AIM OF THE TASK >>
Please repeat the records exactly from their first line, finishing at the line containing "Task: Collapse the Budynek tree node" and including it.

RECORDS FOR THIS EXERCISE >>
□ □ □ □ □ □ □

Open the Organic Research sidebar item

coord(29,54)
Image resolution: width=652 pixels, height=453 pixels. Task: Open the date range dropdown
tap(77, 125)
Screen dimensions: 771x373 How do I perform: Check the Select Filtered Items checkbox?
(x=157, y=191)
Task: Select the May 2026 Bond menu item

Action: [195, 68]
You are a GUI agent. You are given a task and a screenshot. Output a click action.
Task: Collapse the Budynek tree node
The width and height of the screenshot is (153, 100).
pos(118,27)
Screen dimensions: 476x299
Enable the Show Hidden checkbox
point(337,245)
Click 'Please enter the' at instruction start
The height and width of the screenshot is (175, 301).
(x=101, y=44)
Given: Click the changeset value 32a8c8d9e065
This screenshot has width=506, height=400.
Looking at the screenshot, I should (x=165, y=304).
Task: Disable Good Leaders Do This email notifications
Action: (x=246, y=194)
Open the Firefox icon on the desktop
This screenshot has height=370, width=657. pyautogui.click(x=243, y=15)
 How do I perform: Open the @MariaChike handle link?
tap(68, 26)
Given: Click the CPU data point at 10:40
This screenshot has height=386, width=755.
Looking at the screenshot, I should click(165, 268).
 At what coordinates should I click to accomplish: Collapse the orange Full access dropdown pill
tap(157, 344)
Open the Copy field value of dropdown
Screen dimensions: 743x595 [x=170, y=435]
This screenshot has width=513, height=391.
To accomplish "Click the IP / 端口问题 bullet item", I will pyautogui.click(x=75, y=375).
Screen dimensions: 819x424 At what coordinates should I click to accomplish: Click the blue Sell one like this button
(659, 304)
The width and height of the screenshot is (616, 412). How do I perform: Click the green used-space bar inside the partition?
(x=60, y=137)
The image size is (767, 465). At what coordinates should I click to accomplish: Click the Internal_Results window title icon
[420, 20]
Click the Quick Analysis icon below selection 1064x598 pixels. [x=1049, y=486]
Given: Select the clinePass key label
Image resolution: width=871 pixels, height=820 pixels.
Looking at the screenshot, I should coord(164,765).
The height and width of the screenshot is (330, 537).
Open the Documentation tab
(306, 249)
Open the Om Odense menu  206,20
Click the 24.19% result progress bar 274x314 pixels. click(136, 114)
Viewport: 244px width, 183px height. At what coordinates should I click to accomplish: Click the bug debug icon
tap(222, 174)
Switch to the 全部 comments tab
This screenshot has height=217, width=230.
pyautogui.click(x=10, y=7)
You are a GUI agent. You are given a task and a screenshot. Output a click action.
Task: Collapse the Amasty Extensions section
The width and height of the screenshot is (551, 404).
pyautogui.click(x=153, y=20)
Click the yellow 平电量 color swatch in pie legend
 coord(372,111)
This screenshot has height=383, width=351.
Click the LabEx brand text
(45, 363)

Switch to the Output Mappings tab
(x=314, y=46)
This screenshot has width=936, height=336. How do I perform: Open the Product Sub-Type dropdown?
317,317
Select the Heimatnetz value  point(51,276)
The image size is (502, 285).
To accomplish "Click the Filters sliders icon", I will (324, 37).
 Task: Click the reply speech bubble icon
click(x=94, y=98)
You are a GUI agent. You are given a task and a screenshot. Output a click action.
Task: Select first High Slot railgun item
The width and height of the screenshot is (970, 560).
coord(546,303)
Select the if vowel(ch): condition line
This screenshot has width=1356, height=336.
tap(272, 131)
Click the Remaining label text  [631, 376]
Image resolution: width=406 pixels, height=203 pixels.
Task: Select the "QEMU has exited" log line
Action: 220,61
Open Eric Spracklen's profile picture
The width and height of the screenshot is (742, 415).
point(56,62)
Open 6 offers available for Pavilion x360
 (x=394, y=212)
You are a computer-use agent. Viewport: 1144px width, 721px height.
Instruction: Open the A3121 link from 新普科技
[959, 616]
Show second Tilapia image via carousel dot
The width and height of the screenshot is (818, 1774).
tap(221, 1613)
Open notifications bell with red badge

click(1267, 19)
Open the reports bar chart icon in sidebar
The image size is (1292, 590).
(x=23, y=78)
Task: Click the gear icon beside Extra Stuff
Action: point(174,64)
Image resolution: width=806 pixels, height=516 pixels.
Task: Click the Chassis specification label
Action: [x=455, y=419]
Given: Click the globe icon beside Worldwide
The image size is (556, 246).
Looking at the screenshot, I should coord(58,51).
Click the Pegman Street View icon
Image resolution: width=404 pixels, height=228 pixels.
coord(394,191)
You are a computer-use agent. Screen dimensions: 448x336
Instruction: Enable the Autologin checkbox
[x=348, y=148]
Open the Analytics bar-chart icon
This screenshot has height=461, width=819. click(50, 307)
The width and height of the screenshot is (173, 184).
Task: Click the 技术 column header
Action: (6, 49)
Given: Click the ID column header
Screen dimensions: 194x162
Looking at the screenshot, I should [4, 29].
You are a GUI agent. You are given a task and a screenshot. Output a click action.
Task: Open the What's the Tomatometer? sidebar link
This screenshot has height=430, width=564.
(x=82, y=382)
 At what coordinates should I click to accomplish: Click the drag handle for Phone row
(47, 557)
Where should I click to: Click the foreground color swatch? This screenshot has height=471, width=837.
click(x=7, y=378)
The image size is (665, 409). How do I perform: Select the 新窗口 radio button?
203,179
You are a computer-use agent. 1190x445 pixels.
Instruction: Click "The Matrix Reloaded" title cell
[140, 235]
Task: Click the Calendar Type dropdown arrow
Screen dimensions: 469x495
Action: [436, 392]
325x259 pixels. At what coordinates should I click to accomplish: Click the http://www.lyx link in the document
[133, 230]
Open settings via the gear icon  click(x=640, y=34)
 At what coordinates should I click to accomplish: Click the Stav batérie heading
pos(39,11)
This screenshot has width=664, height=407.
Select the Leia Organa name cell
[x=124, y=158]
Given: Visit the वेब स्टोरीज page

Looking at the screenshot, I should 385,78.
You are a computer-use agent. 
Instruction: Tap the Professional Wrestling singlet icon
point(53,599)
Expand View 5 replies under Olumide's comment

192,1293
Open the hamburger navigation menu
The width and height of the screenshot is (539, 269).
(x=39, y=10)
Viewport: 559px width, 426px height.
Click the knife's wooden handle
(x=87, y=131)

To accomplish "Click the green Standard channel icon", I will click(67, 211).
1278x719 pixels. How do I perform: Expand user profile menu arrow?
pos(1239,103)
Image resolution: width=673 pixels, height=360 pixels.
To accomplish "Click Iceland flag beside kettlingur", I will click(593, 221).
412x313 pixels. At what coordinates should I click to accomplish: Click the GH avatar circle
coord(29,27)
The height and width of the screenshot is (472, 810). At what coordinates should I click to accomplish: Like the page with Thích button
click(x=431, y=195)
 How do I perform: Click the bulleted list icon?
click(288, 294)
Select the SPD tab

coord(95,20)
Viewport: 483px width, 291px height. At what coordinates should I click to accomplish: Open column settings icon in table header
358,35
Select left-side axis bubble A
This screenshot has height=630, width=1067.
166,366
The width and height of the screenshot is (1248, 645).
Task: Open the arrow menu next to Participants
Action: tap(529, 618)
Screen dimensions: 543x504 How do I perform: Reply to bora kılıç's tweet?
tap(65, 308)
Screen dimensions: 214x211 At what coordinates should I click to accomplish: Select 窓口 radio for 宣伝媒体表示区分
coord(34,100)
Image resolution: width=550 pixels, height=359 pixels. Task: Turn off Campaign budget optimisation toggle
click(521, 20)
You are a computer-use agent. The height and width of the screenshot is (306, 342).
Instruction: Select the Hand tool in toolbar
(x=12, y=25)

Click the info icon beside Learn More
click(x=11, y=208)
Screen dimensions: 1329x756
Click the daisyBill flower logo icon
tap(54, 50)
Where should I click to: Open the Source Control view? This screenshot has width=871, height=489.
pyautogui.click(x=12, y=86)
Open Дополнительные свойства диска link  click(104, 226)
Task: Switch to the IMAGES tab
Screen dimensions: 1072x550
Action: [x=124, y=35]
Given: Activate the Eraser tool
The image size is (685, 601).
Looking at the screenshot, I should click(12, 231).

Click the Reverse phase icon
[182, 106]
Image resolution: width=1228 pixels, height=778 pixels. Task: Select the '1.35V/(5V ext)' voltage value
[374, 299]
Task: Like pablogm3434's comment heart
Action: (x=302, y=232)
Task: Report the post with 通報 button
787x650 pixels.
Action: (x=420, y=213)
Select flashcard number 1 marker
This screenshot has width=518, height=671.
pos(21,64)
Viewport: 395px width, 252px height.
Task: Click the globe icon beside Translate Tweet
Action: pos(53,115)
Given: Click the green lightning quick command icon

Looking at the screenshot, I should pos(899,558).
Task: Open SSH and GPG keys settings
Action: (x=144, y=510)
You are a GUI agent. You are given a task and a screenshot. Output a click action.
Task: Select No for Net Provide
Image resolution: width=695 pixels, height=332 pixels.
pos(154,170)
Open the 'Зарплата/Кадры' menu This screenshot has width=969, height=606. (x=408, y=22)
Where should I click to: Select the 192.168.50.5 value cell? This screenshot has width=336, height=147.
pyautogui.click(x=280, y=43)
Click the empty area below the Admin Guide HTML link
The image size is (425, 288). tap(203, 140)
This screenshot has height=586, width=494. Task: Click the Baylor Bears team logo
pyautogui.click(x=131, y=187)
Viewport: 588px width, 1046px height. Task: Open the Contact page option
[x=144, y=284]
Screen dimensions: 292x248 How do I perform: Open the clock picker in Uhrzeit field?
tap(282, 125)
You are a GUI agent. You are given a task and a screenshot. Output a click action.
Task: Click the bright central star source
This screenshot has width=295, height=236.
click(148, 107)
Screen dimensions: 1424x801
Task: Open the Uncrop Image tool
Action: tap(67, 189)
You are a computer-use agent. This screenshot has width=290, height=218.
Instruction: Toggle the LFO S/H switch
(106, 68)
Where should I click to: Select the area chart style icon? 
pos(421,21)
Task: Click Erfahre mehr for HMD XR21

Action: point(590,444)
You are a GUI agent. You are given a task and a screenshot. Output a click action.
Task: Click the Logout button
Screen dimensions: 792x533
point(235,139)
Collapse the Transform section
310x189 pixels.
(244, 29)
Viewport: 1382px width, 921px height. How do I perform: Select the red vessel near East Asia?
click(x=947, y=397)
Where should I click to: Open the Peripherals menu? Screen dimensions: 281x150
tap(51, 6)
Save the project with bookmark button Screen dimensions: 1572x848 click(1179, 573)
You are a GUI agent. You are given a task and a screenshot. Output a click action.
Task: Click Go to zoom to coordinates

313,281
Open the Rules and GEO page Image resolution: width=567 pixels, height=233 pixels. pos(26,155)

□ □ □ □ □ □ □

TASK SOLUTION >>
Open the Organic Research sidebar item

coord(29,54)
Image resolution: width=652 pixels, height=453 pixels. Task: Open the date range dropdown
tap(77, 125)
Screen dimensions: 771x373 How do I perform: Check the Select Filtered Items checkbox?
(x=157, y=191)
Task: Select the May 2026 Bond menu item

Action: [195, 68]
You are a GUI agent. You are given a task and a screenshot. Output a click action.
Task: Collapse the Budynek tree node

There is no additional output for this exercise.